__WHAT THE EXERCISE ASKS__:
Include the line with "Screen dimensions: 325x325" and every line before it in the entries below, echoed exactly, but not the pictures.

+-------+

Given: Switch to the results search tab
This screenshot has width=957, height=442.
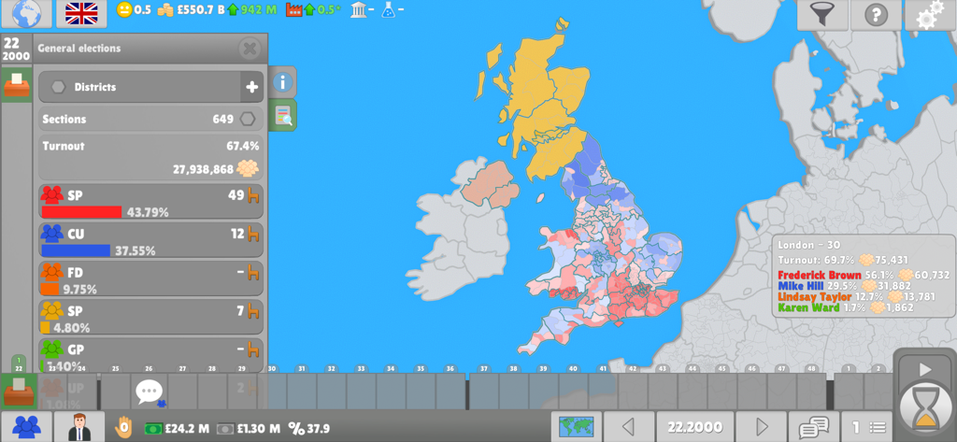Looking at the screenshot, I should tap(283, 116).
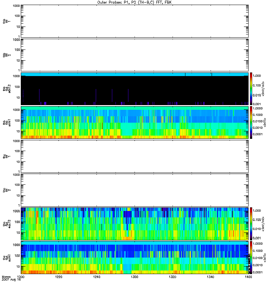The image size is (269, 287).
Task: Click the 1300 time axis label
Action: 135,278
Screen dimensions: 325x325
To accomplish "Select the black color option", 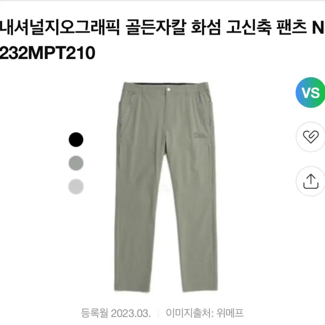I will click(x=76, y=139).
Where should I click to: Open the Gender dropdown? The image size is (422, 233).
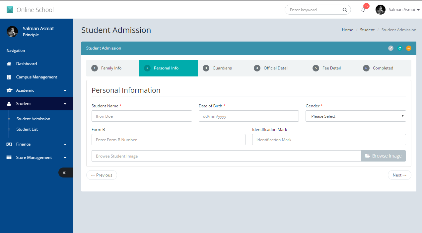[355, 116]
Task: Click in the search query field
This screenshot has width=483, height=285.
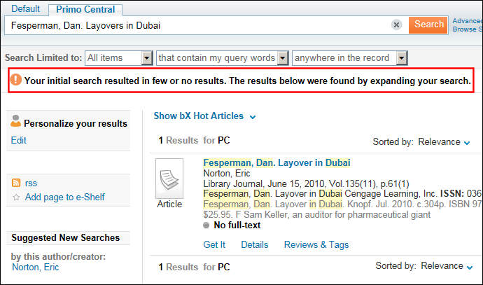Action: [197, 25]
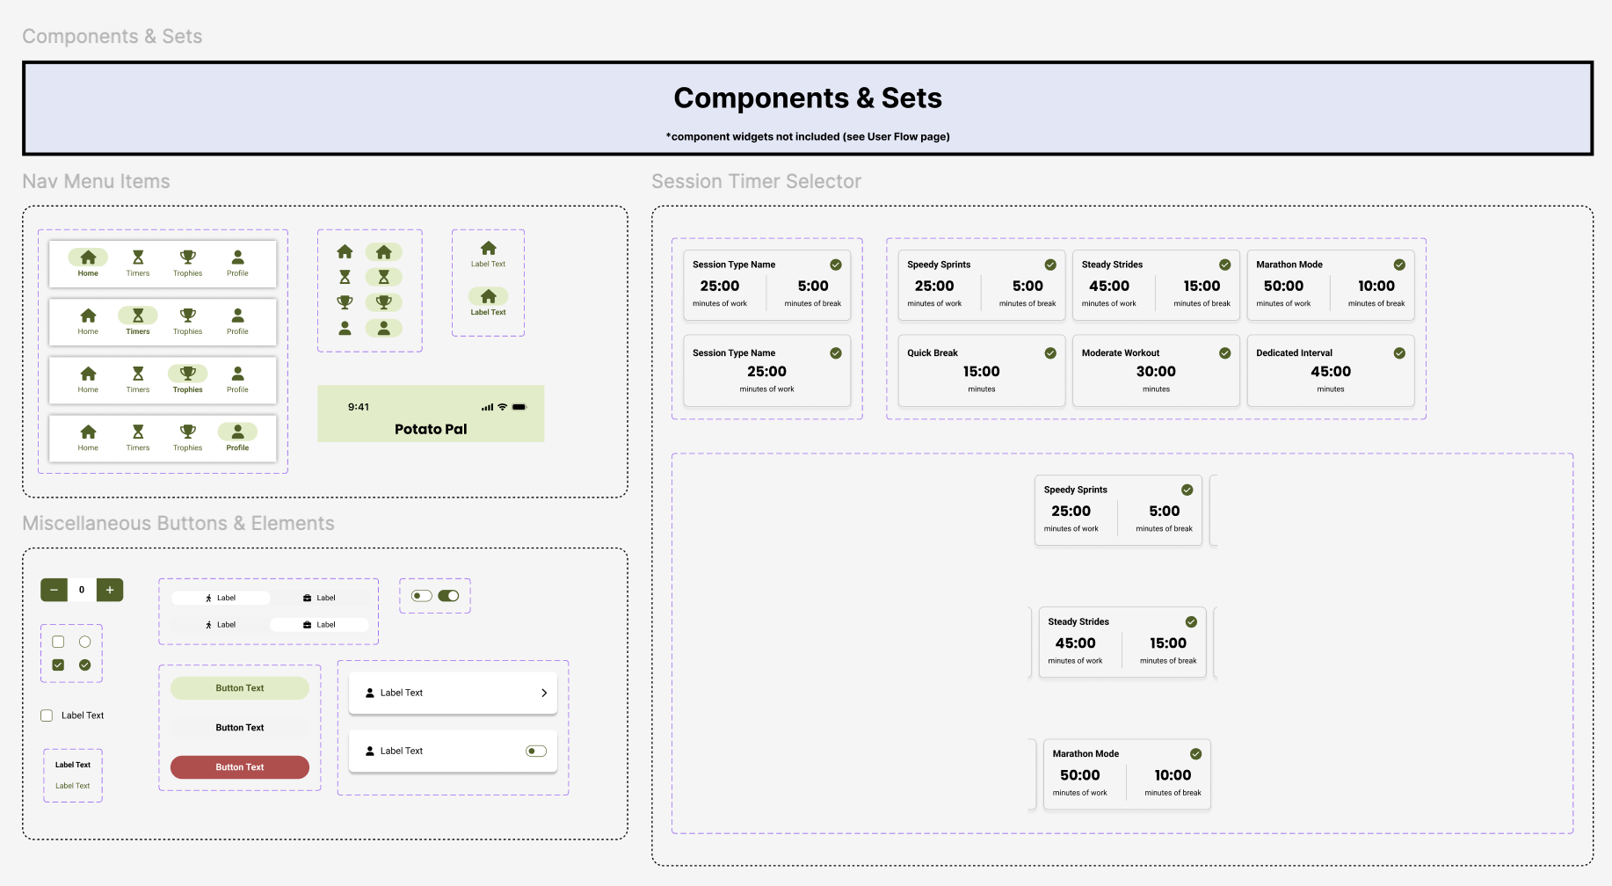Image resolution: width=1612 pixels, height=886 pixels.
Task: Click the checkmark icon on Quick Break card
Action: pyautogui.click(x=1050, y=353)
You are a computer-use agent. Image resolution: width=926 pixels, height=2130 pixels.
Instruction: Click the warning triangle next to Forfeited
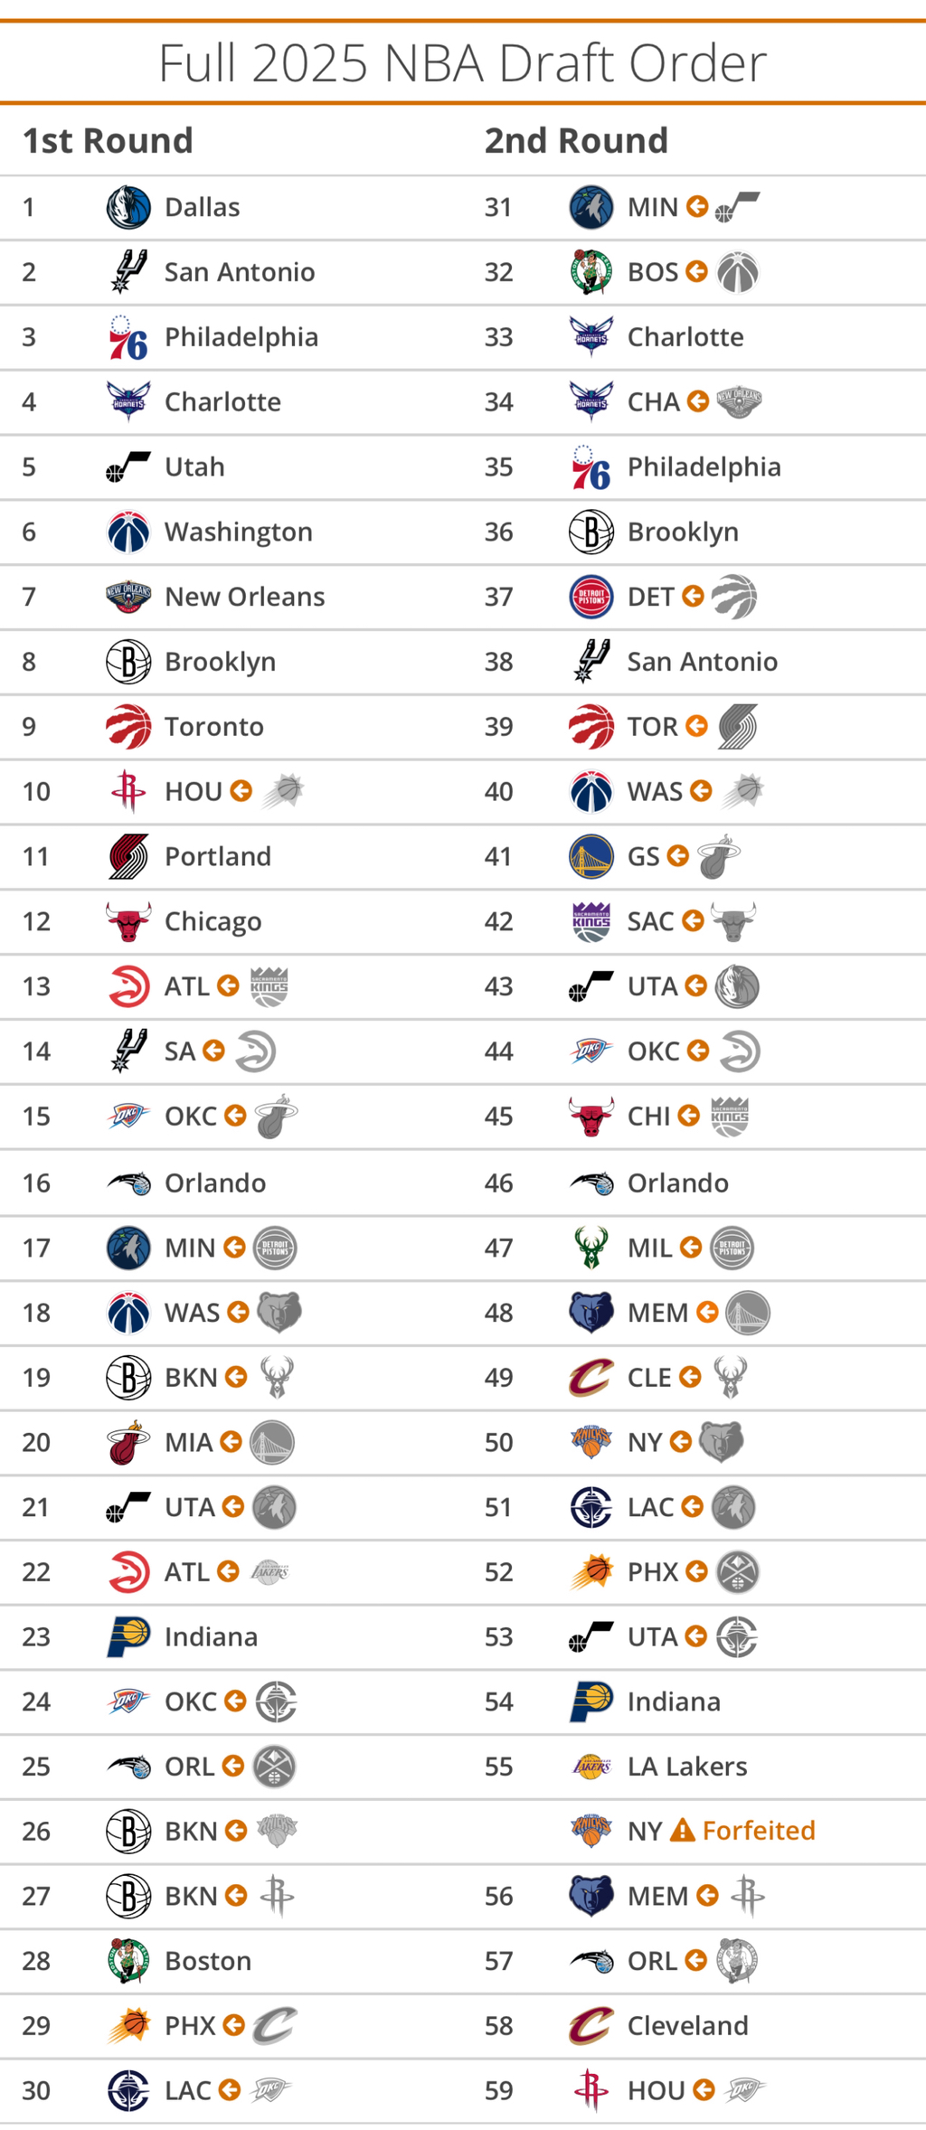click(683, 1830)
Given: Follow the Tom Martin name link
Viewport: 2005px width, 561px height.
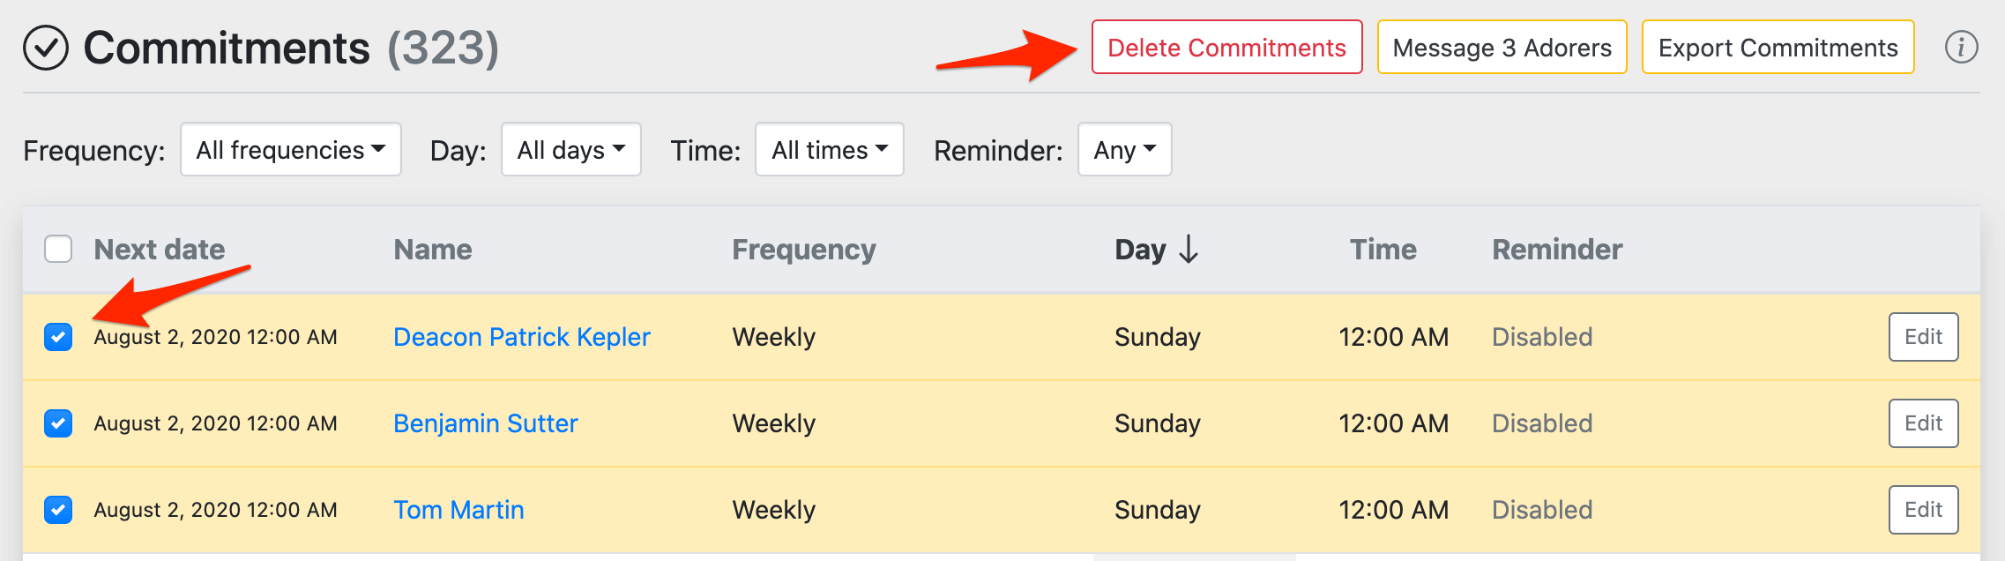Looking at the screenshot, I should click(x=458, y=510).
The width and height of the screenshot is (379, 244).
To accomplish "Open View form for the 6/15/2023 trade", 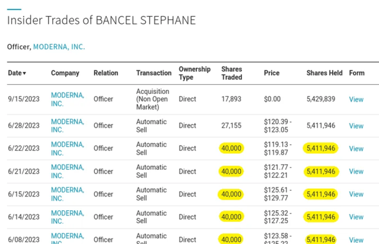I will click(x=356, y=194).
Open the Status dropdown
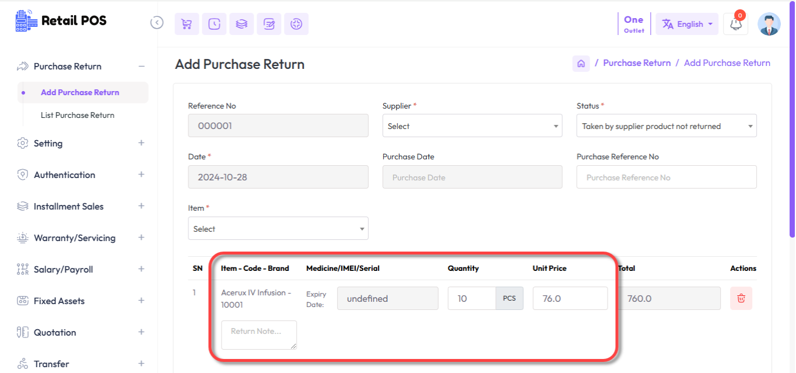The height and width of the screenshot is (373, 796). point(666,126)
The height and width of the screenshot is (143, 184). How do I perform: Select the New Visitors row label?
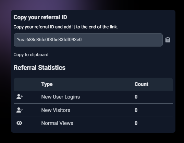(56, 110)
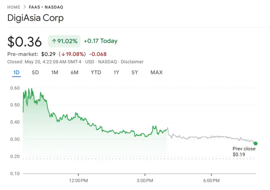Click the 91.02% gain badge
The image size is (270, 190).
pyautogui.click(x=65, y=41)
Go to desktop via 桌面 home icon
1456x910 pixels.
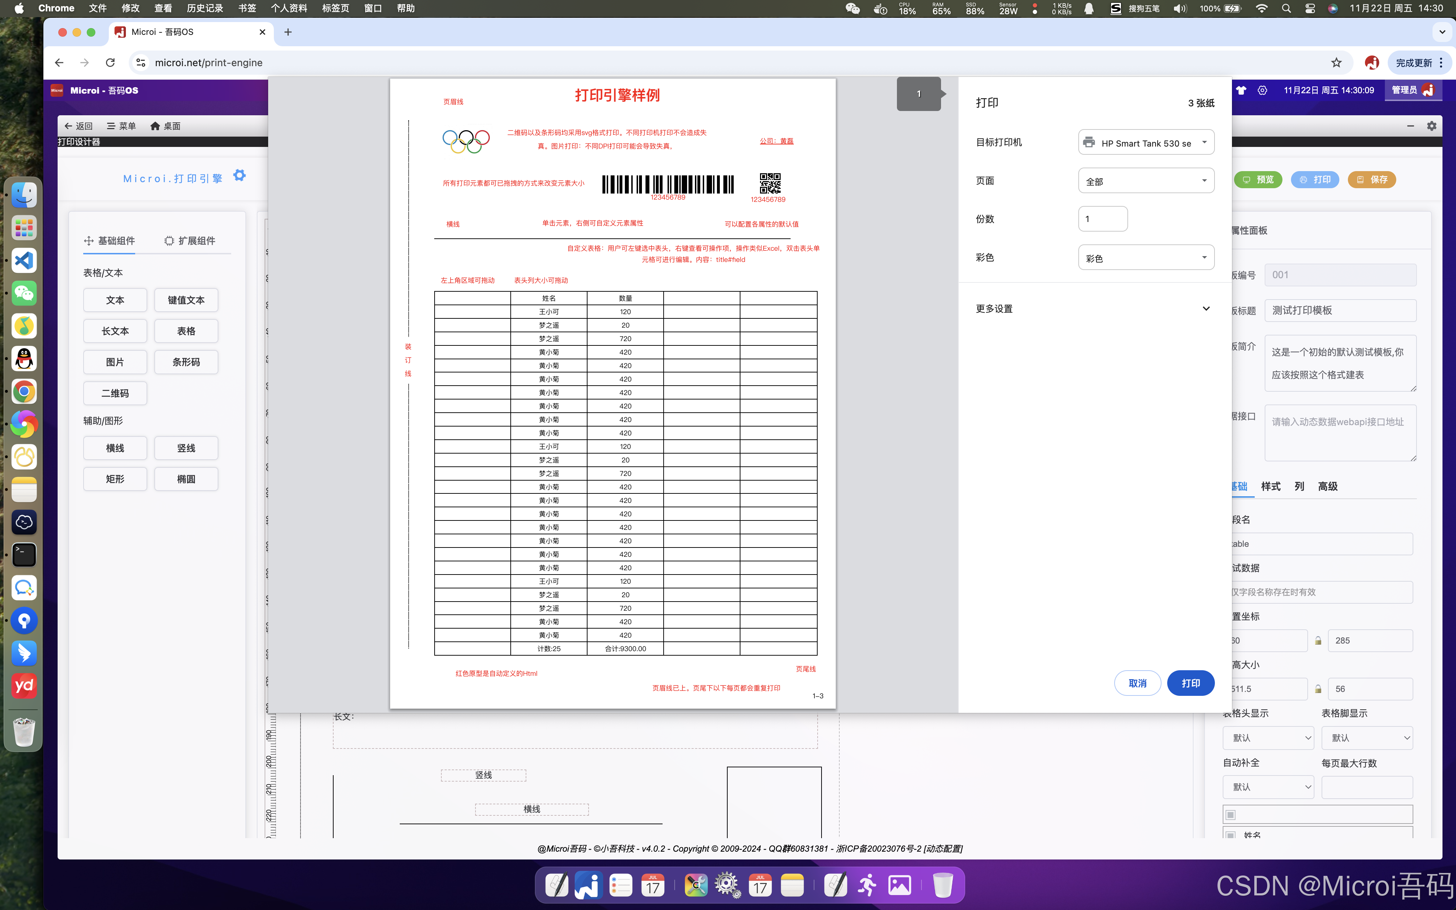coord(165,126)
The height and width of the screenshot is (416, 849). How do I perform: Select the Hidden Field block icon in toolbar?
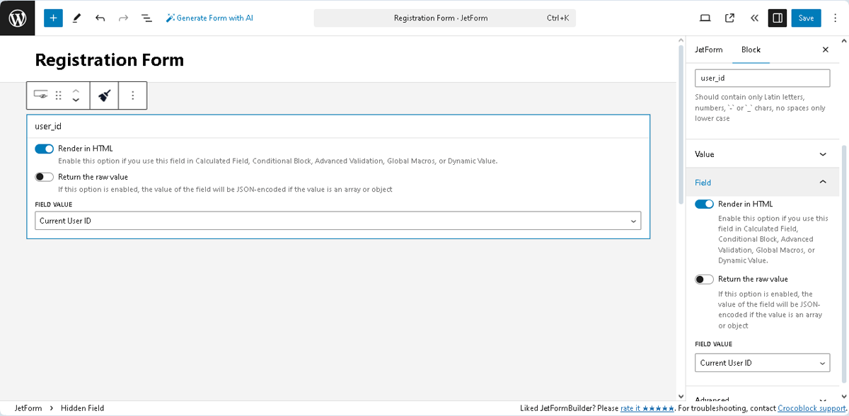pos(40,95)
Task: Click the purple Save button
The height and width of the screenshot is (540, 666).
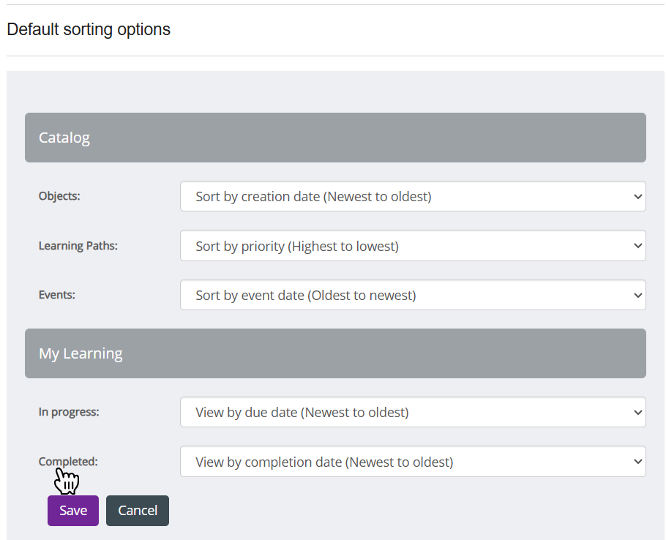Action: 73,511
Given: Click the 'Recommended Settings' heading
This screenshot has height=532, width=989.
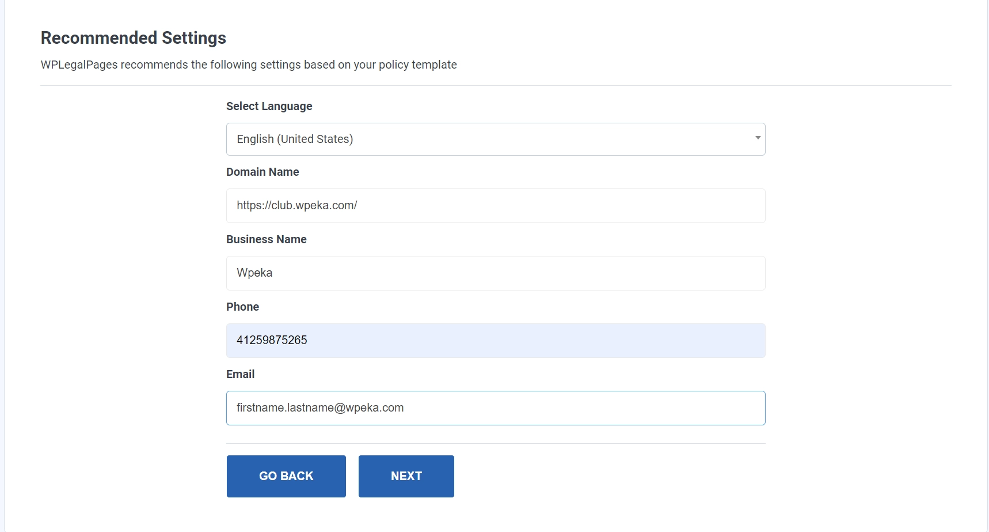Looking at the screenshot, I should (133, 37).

+-------+

__ANSWER SPACE__:
Given: Switch to the results search tab
This screenshot has width=957, height=442.
Looking at the screenshot, I should tap(283, 116).
The image size is (269, 287).
Task: Click the 1300 time axis label
Action: 135,278
Screen dimensions: 325x325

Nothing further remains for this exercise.